How to Read the Graph Produced by the Calculator
The chart plots term index on the horizontal axis and sequence value on the vertical axis. This gives an immediate visual summary of the sequence:
- A sharp drop toward 1 or 0 indicates rapid termination.
- A flat line at one value usually indicates a perfect number fixed point.
- A repeating up-and-down pattern across two values points to an amicable loop.
- Irregular motion with sudden jumps can reveal abundant-number effects and rich divisor structure.
Visualization is especially useful when sequences become longer. A list of values may be mathematically precise, but a graph often makes trends obvious within seconds.
Common Use Cases
Classroom learning
Teachers can use an aliquot sequence calculator to demonstrate proper divisors, divisor sums, perfect numbers, and loops in a way that students can test interactively.
Recreational mathematics
Many people enjoy exploring sequences for entertainment. Aliquot sequences are ideal because the rule is simple but the outcomes are diverse.
Research preparation
While a lightweight web calculator is not a replacement for advanced computational software, it is excellent for generating intuition, checking small examples, and explaining behaviors before formal analysis.
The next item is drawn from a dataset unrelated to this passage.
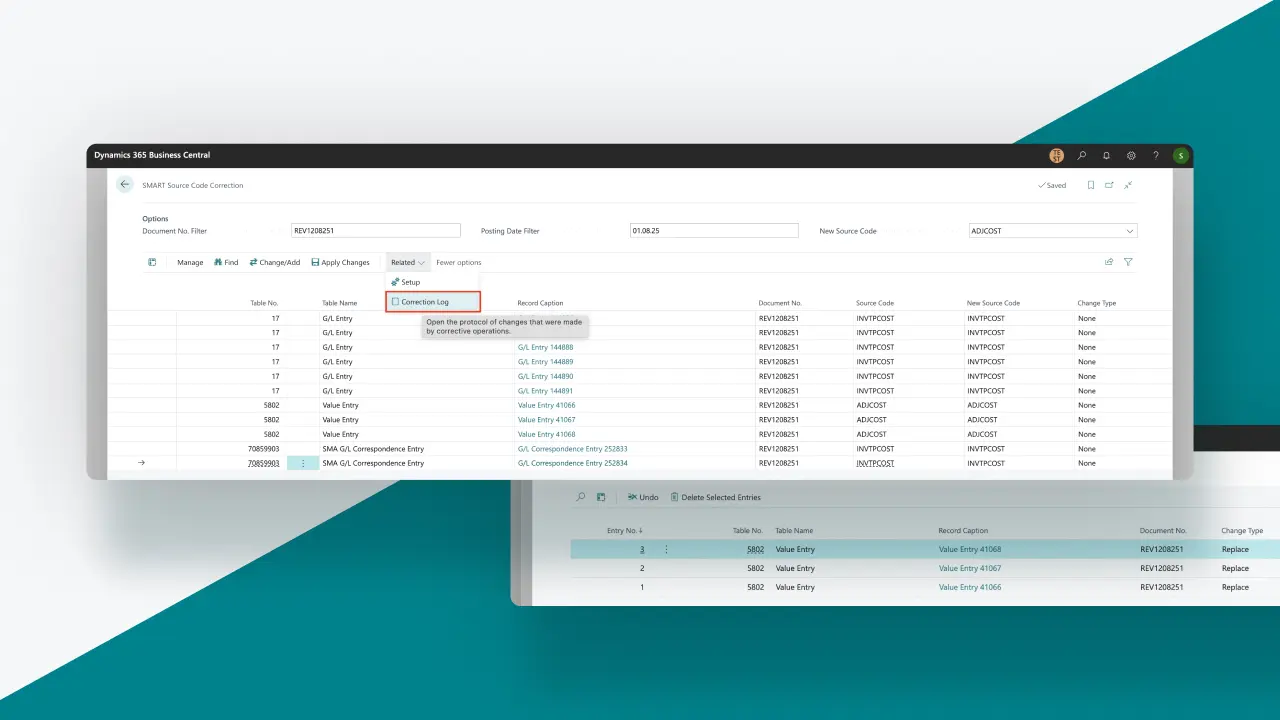Collapse the Related menu
The image size is (1280, 720).
point(408,262)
Best Practices When Using an Aliquot Sequence Calculator
- Start with small known examples like 6, 28, 12, and 220 to verify your understanding.
- Increase the term limit if the sequence has not yet terminated or repeated.
- Remember that a sequence may appear open simply because your limit is too low.
- Compare several neighboring numbers to see how factorization changes behavior.
- Use the chart to detect patterns that may be harder to notice in raw output.
Authoritative References and Further Reading
If you want trustworthy mathematical background, these resources are excellent places to continue:
- Wolfram MathWorld: Aliquot Sequence
- OEIS Wiki: Aliquot Sequences
- University of California, Berkeley (.edu): Even Perfect Numbers overview
- National Security Agency (.gov): number theory background in cryptographic context
Final Thoughts
An aliquot sequence calculator turns a classic number theory operation into an interactive experiment. By entering a starting integer, you can immediately observe whether the number falls to zero, becomes trapped at a perfect number, joins an amicable pair, or produces a longer and more mysterious pattern. The true appeal of aliquot sequences lies in the contrast between a very simple rule and surprisingly intricate outcomes. If you are learning divisor functions, studying perfect and amicable numbers, or simply exploring mathematical patterns, this calculator provides a clear and practical way to investigate them.
Use the tool above to test familiar values first, then try your own. Small changes in the starting number can produce very different sequences, which is exactly what makes aliquot behavior such a fascinating subject in elementary and computational number theory.